Die erste Grafik, die ich bearbeitet habe, ist eine aquarellierte Federzeichnung über die Freiwilligen Jäger des Elb-National-Husaren-Regiments 1813–1815. Diese zeigt zum einen eine Teilansicht eines Pferdes mit einer Schabracke, die Rückseite einer Uniformjacke sowie die Abbildung eines Soldaten des Regiments. Was diese Grafik jedoch von den anderen Grafiken unterscheidet: Der Künstler beschrieb in einem verhältnismäßig umfangreichen Text sowohl das Regiment als auch dessen Uniform. Um diese Handschrift allerdings zu lesen, sind nicht nur gute Kenntnisse in der Paläographie notwendig, sondern auch etwas Kreativität. Gemeinsam identifizierten mein Kollege und ich die geschriebenen Worte. Obwohl zwischendurch zum Beispiel die Säbeltasche zur „Säbeltasse“ wurde, konnten wir am Ende den groben Weg des Regiments sowie die Unterschiede der Uniform zu anderen preußischen Husaren-Regimentern nachvollziehen. Der Einstieg in die Uniformmappen gelang also erfolgreich und die folgenden Grafiken pflegten sich fast von selbst ein.

Außerdem verbringe ich viel Zeit im Depot der zweiten Etage. Hier befindet sich die sehr moderne, große Fotostation der Dokumentation. Objekte wie Skulpturen, Alltagsgegenstände oder Kleidungsstücke werden mit ihr fotografiert. Aufgrund der hohen Auflösung der Bilder kann jedes kleine Detail des Objekts digital festgehalten werden. Dabei müssen die Einstellungen, zum Beispiel die Lichtverhältnisse und die Position der Kamera am Stativ, an das jeweilige Objekt individuell angepasst werden. Schließlich sollten geworfene Schatten und Lichtreflektionen möglichst nicht vorhanden sein. Das erfordert unter Umständen auch kreative Improvisationen und eine eingespielte Teamarbeit, um das bestmögliche Foto zu erhalten. In guter Erinnerung ist mir hierbei der Oberkiefer eines Pferdes geblieben, das vor mehreren Jahrhunderten lebte. Für eine geplante Ausstellung benötigte das Museum ein Foto von diesem. Aufgrund des altersbedingten Zustandes waren bereits ein paar Zähne locker und lagen mit im Karton. Ein Kurator transportiere den Schädel zum Drehteller der Fotostation, eine Kollegin trug die Zähne hinterher und ich setzte sie mit einer ruhigen Hand wieder ein, während ein weiterer Kollege die Kamera-Software am Computer startklar machte. Im Anschluss stellten wir alle sechs Lichtquellen ein. Danach hielten meine Kollegin und ich eine schwarze Pappe, um einen neutralen gleichfarbigen Hinter- und Untergrund zu schaffen. Der Kurator suchte die beste Position für den Schädel, mein Kollege korrigierte die aufgestellte Pappe nach und drückte letztlich per Mausklick auf den Auslöser der Kamera. Es entstand ein faszinierender Schnappschuss, der an eine Kreatur aus einer längst vergangenen Zeit erinnert.

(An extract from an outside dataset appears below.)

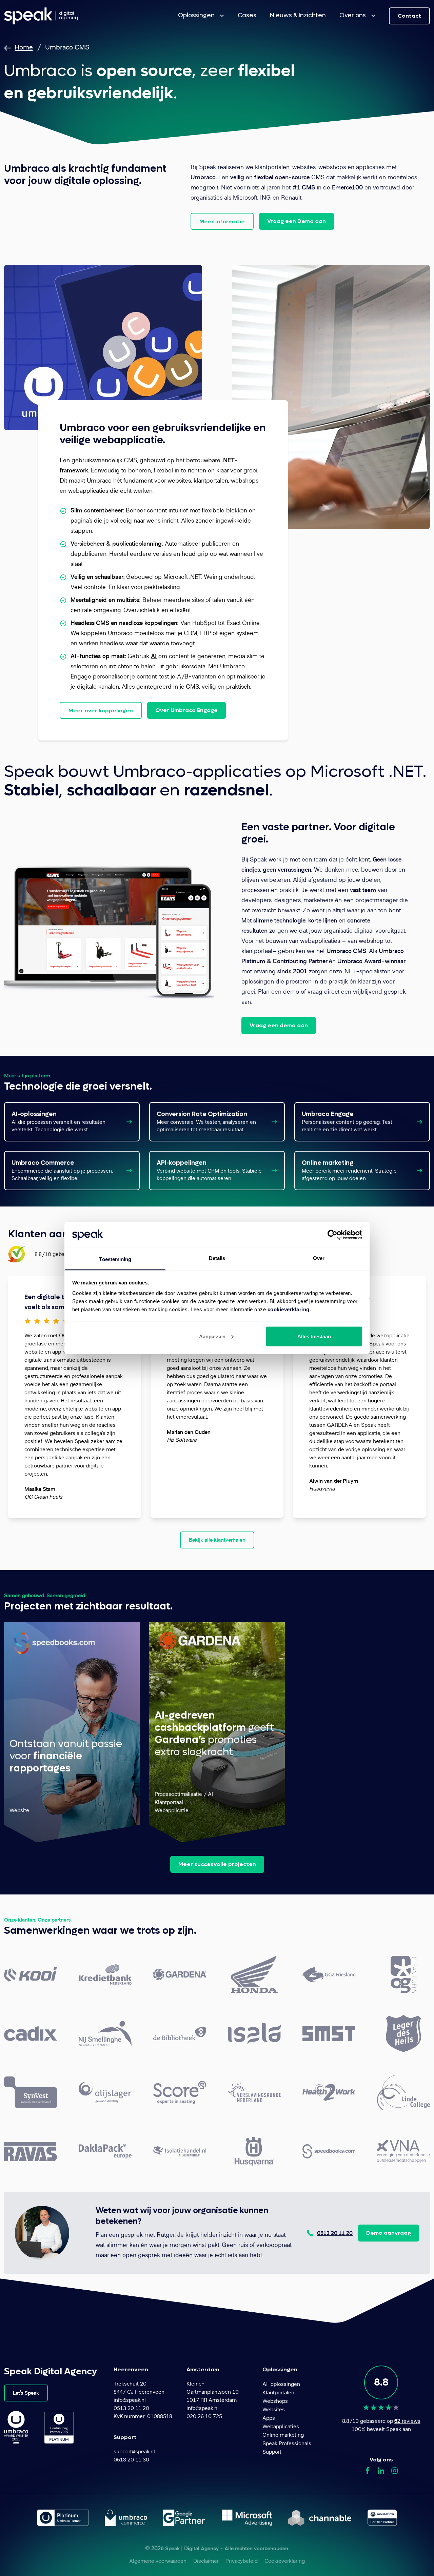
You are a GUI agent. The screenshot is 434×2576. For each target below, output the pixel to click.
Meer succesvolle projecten (217, 1864)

Nicht nur die Dokumentation im Haus Böttchergäßchen darf ich während des Praktikums kennenlernen. Bei Gelegenheit kann ich die anderen Häuser des Museums besuchen, wie zum Beispiel das Alte Rathaus. Hier wird Ende September 2020 eine Interventionsausstellung eröffnet, weshalb eine Kuratorin, mein Kollege und ich zusammen in der Ausstellung waren, um geeignete Plätze für die geplanten Exponate zu finden. Auch an öffentlichen Führungen, wie zum Beispiel im Völkerschlachtdenkmal, nehme ich teil. So kann ich mir die aktuellen Ausstellungen ansehen und mir mehr Wissen über die Geschichte der Stadt aneignen.

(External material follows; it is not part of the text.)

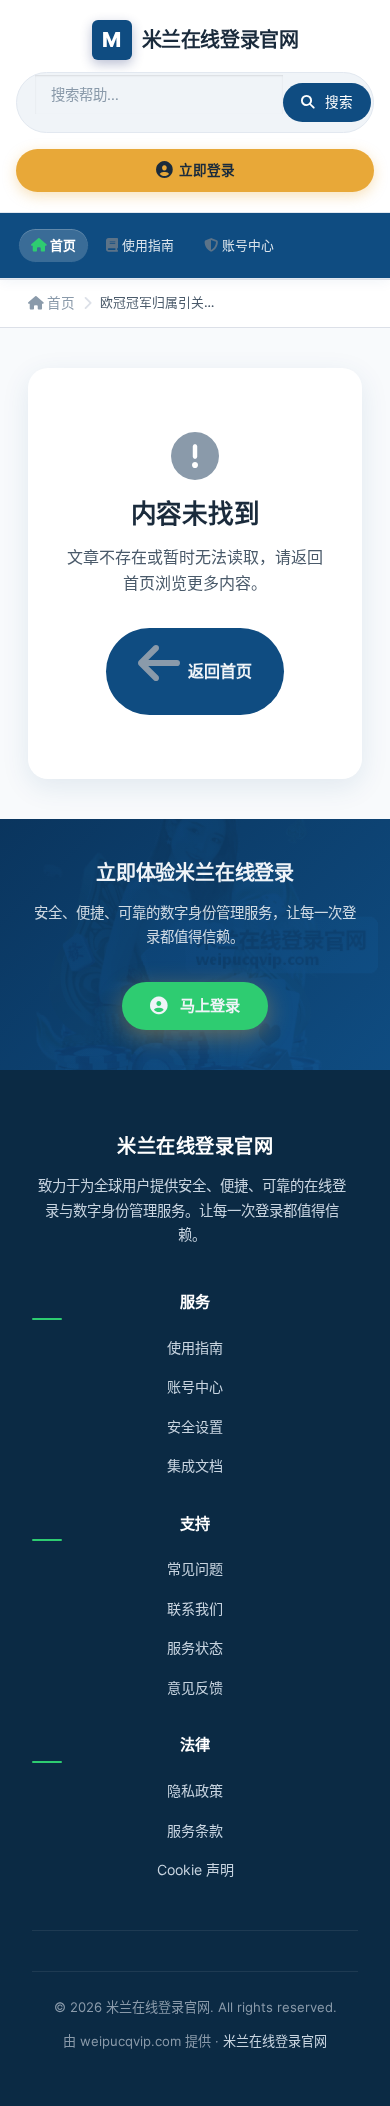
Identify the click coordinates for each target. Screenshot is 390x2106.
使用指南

Insgesamt ist das Praktikum sehr abwechslungsreich. Kein Tag gleicht dem anderen, es kommen immer andere Aufträge hinzu. Ich bekomme zahlreiche Objekte zu sehen, die eventuell einmal Teile einer Ausstellung oder für lange Zeit im Depot verwahrt werden, was das Ganze noch spannender macht. Aber auch der lockere, entspannte, kollegiale Umgang gestaltet die Arbeit hier sehr angenehm. Ich freue mich, Teil des Museumsteams geworden zu sein und bedanke mich bereits an dieser Stelle herzlichst für dieses vielfältige, ausgezeichnete Praktikum.